If the new growth and CPI are not captured in any given year, the caps prevent any future levy for that new property or to make up for that year’s forgone CPI; i.e., if you don’t “use” it – by levying for it – you “lose” it forever.

Call that Exhibit No. 861 for why Illinois government is so broken it very well may not be fixable: even things called “tax caps” are designed to enable and even compel higher tax levies.

Philips’ UIOLI argument iterated and reiterated how a failure to capture new growth and that 1.50% in this year’s levy would, with compounding, have a long-term adverse effect on the District’s ability to tax its residents.  He also noted how inflation has made what could be purchased for $1.00 back in 1994 into a $1.60 expense today.

And it looks like he’s right!  As far as it goes.

But basing taxing decisions on keeping pace with inflation is a lot like chasing your tail – except that, with inflation, somebody else controls the pace at which your tail moves.  Moreover, the higher Park Ridge property taxes climb, the less of a “bargain” (or even a “good investment”) Park Ridge homes tend to appear.

That didn’t seem to faze Philips, who noted with clear displeasure (joined in by Ryan) that the District’s property taxes have already been reduced to the point where they have been exceeded by the District’s user-fee revenue.

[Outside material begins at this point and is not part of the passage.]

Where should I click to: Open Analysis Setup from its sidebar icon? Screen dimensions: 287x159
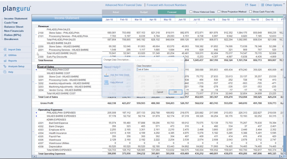(x=5, y=67)
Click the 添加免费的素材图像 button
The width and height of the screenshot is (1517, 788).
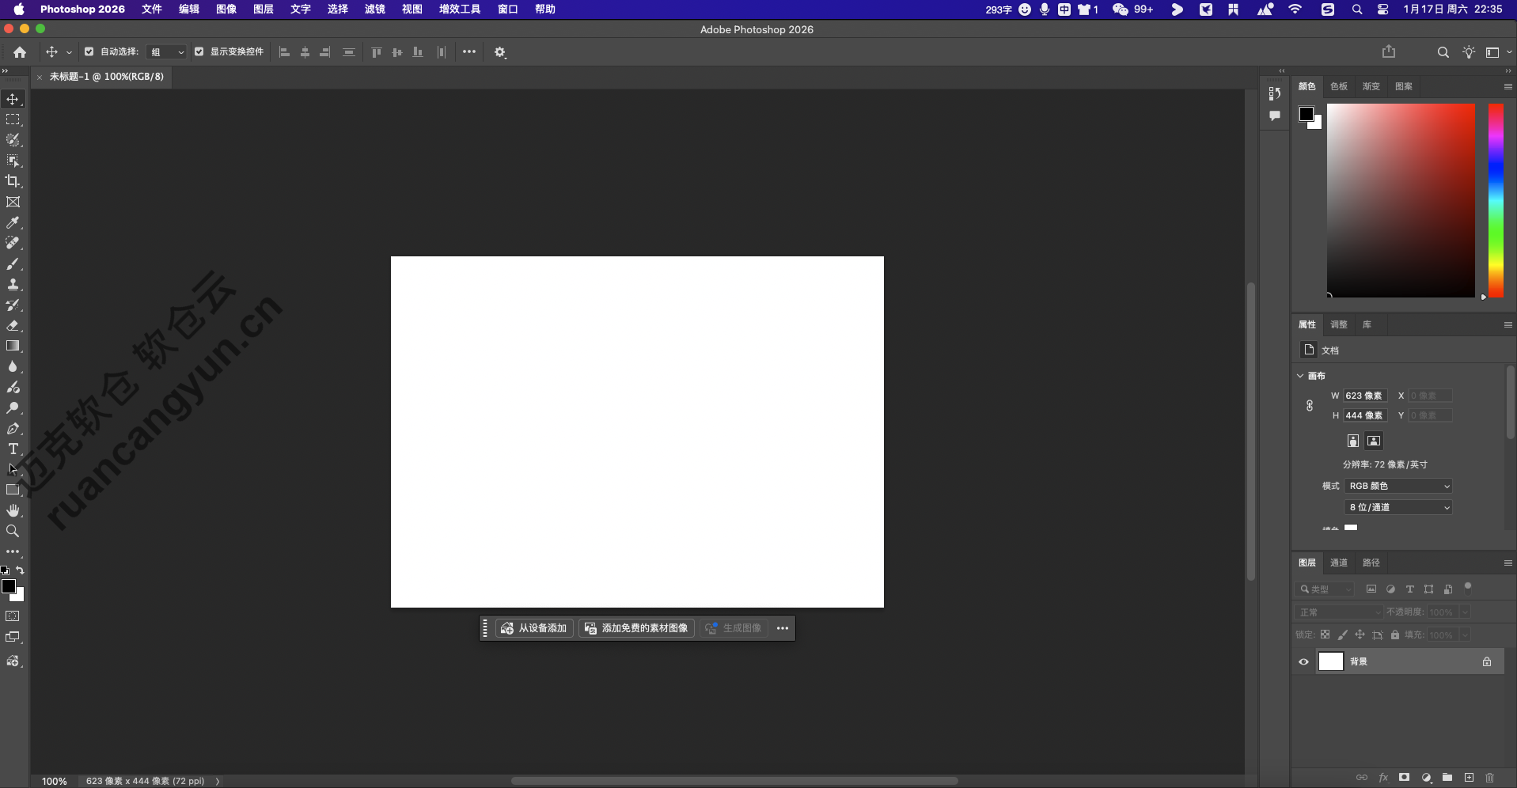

Hallelujah!  Can we get an “Amen”?

We have always advocated for the taxpayers footing the bill for “assets.”  In the Park District’s case, that means land/parks and facilities (e.g., parks, the Community Center, Ice Rink, pools, etc.).  The value of these kinds of hard “assets” can actually be appraised, and the facilities can even be valued as “going concern” operations.  Their value to the community, therefore, can be measured and readily allocated to the community; and, therefore, in fractional interests to each piece of taxable property.

When it comes to the costs of operating those “assets,” however, we believe those should be allocated to the fullest extent possible to their users through memberships, program fees and user fees.  Once the taxpayers pay for the basic costs of keeping those “assets” operational, those who don’t use those “assets” shouldn’t have to help foot the bill for the extra costs attributed to such use.  And, frankly, if the quality of the programs or operations provide enough added value, we can think of no good reason for the District not to charge – for the taxpayers’ benefit, of course – a fair market price commensurate with that value add.

Whether Thillens’ leadership on this particular do-over represents a genuine epiphany of his own while out on the campaign trail during his recent state representative run, or just a temporary Ryan-style re-election ploy, remains to be seen.  That shuttered-from-September-through-May Centennial water park, with its constantly-running debt service, that Thillens and his compadres hung on the taxpayers – without a referendum – remains a big black mark on his report card.

But fair is fair.

Which is why we’re giving a big Watchdog bark-out to our long-time whipping boy for not only making the do-over motion, but also for expressing his justifiable pride in the District’s seeming ability to provide so much diverse and successful programming as to make it the District’s dominant revenue engine.  While we’re at it, we’ll also add a big Watchdog bark-out to one of our long-time whipping girls, District Executive Director Gayle Mountcastle, for being instrumental in managing to achieve such results.

And, finally, a big bark-out to the Park Board majority for, in this one relatively small way, trying to give Park Ridge’s beleaguered taxpayers a break.